— Data supplied —

________________________

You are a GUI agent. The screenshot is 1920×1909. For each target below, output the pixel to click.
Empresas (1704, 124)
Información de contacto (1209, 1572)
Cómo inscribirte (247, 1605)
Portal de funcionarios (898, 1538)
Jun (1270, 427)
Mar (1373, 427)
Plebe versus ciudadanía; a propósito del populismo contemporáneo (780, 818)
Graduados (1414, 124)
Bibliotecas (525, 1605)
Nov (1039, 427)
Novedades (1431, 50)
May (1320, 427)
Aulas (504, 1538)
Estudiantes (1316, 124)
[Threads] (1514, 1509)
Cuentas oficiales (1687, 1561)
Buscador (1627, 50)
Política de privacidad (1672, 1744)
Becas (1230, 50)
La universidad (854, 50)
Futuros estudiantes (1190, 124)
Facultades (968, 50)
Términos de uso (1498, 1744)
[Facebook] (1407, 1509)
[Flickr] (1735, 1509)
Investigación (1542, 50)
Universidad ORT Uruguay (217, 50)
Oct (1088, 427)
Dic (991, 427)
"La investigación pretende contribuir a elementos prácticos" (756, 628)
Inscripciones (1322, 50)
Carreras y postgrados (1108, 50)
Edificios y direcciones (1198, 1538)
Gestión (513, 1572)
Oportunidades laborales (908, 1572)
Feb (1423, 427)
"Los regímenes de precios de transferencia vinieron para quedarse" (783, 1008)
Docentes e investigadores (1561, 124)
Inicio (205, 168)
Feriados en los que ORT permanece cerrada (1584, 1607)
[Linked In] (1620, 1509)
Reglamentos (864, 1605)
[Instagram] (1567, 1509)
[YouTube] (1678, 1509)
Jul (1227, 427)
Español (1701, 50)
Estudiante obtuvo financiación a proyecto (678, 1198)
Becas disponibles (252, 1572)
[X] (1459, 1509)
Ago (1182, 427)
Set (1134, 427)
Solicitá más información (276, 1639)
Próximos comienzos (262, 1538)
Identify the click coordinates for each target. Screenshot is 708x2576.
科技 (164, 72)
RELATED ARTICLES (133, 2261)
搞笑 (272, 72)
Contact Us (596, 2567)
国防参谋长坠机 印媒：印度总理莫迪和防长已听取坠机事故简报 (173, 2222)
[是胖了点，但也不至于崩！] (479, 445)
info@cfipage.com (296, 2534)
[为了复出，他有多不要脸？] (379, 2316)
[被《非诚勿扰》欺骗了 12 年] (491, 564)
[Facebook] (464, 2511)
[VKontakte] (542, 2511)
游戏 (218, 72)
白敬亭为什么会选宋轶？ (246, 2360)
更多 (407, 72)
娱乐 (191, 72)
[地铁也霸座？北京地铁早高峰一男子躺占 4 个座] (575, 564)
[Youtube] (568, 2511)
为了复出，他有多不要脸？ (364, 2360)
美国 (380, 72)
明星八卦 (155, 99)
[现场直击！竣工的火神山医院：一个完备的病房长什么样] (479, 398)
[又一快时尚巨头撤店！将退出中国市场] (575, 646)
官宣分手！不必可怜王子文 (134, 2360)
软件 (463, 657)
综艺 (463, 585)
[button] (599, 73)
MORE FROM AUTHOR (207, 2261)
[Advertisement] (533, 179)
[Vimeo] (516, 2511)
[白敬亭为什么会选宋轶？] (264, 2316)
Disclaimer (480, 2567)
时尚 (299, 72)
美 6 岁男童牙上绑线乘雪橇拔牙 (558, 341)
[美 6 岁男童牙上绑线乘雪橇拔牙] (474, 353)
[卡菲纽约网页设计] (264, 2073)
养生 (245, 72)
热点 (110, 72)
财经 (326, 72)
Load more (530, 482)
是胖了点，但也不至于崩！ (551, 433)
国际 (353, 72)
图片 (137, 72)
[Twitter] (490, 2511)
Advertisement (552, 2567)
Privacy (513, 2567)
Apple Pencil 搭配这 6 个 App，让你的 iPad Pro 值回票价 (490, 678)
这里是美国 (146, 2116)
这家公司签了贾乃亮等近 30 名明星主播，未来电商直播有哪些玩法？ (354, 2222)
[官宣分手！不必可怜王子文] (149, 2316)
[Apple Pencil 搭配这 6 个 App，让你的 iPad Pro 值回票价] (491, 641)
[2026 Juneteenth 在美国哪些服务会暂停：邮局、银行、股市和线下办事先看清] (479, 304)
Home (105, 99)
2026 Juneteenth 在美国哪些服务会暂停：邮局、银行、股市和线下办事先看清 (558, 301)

________________________

In full and without alteration, return the listing above.

You are a GUI agent. The screenshot is 1920×1909. For each target below, output the pixel to click.
Empresas (1704, 124)
Información de contacto (1209, 1572)
Cómo inscribirte (247, 1605)
Portal de funcionarios (898, 1538)
Jun (1270, 427)
Mar (1373, 427)
Plebe versus ciudadanía; a propósito del populismo contemporáneo (780, 818)
Graduados (1414, 124)
Bibliotecas (525, 1605)
Nov (1039, 427)
Novedades (1431, 50)
May (1320, 427)
Aulas (504, 1538)
Estudiantes (1316, 124)
[Threads] (1514, 1509)
Cuentas oficiales (1687, 1561)
Buscador (1627, 50)
Política de privacidad (1672, 1744)
Becas (1230, 50)
La universidad (854, 50)
Futuros estudiantes (1190, 124)
Facultades (968, 50)
Términos de uso (1498, 1744)
[Facebook] (1407, 1509)
[Flickr] (1735, 1509)
Investigación (1542, 50)
Universidad ORT Uruguay (217, 50)
Oct (1088, 427)
Dic (991, 427)
"La investigación pretende contribuir a elementos prácticos" (756, 628)
Inscripciones (1322, 50)
Carreras y postgrados (1108, 50)
Edificios y direcciones (1198, 1538)
Gestión (513, 1572)
Oportunidades laborales (908, 1572)
Feb (1423, 427)
"Los regímenes de precios de transferencia vinieron para quedarse" (783, 1008)
Docentes e investigadores (1561, 124)
Inicio (205, 168)
Feriados en los que ORT permanece cerrada (1584, 1607)
[Linked In] (1620, 1509)
Reglamentos (864, 1605)
[Instagram] (1567, 1509)
[YouTube] (1678, 1509)
Jul (1227, 427)
Español (1701, 50)
Estudiante obtuvo financiación a proyecto (678, 1198)
Becas disponibles (252, 1572)
[X] (1459, 1509)
Ago (1182, 427)
Set (1134, 427)
Solicitá más información (276, 1639)
Próximos comienzos (262, 1538)
Identify the click coordinates for each target. Screenshot is 708x2576.
科技 (164, 72)
RELATED ARTICLES (133, 2261)
搞笑 (272, 72)
Contact Us (596, 2567)
国防参谋长坠机 印媒：印度总理莫迪和防长已听取坠机事故简报 (173, 2222)
[是胖了点，但也不至于崩！] (479, 445)
info@cfipage.com (296, 2534)
[为了复出，他有多不要脸？] (379, 2316)
[被《非诚勿扰》欺骗了 12 年] (491, 564)
[Facebook] (464, 2511)
[VKontakte] (542, 2511)
游戏 (218, 72)
白敬亭为什么会选宋轶？ (246, 2360)
更多 (407, 72)
娱乐 (191, 72)
[地铁也霸座？北京地铁早高峰一男子躺占 4 个座] (575, 564)
[Youtube] (568, 2511)
为了复出，他有多不要脸？ (364, 2360)
美国 (380, 72)
明星八卦 (155, 99)
[现场直击！竣工的火神山医院：一个完备的病房长什么样] (479, 398)
[又一快时尚巨头撤店！将退出中国市场] (575, 646)
官宣分手！不必可怜王子文 (134, 2360)
软件 (463, 657)
综艺 (463, 585)
[button] (599, 73)
MORE FROM AUTHOR (207, 2261)
[Advertisement] (533, 179)
[Vimeo] (516, 2511)
[白敬亭为什么会选宋轶？] (264, 2316)
Disclaimer (480, 2567)
时尚 (299, 72)
美 6 岁男童牙上绑线乘雪橇拔牙 (558, 341)
[美 6 岁男童牙上绑线乘雪橇拔牙] (474, 353)
[卡菲纽约网页设计] (264, 2073)
养生 (245, 72)
热点 (110, 72)
财经 (326, 72)
Load more (530, 482)
是胖了点，但也不至于崩！ (551, 433)
国际 (353, 72)
图片 (137, 72)
[Twitter] (490, 2511)
Advertisement (552, 2567)
Privacy (513, 2567)
Apple Pencil 搭配这 6 个 App，让你的 iPad Pro 值回票价 (490, 678)
这里是美国 (146, 2116)
这家公司签了贾乃亮等近 30 名明星主播，未来电商直播有哪些玩法？ (354, 2222)
[官宣分手！不必可怜王子文] (149, 2316)
[Apple Pencil 搭配这 6 个 App，让你的 iPad Pro 值回票价] (491, 641)
[2026 Juneteenth 在美国哪些服务会暂停：邮局、银行、股市和线下办事先看清] (479, 304)
Home (105, 99)
2026 Juneteenth 在美国哪些服务会暂停：邮局、银行、股市和线下办事先看清 (558, 301)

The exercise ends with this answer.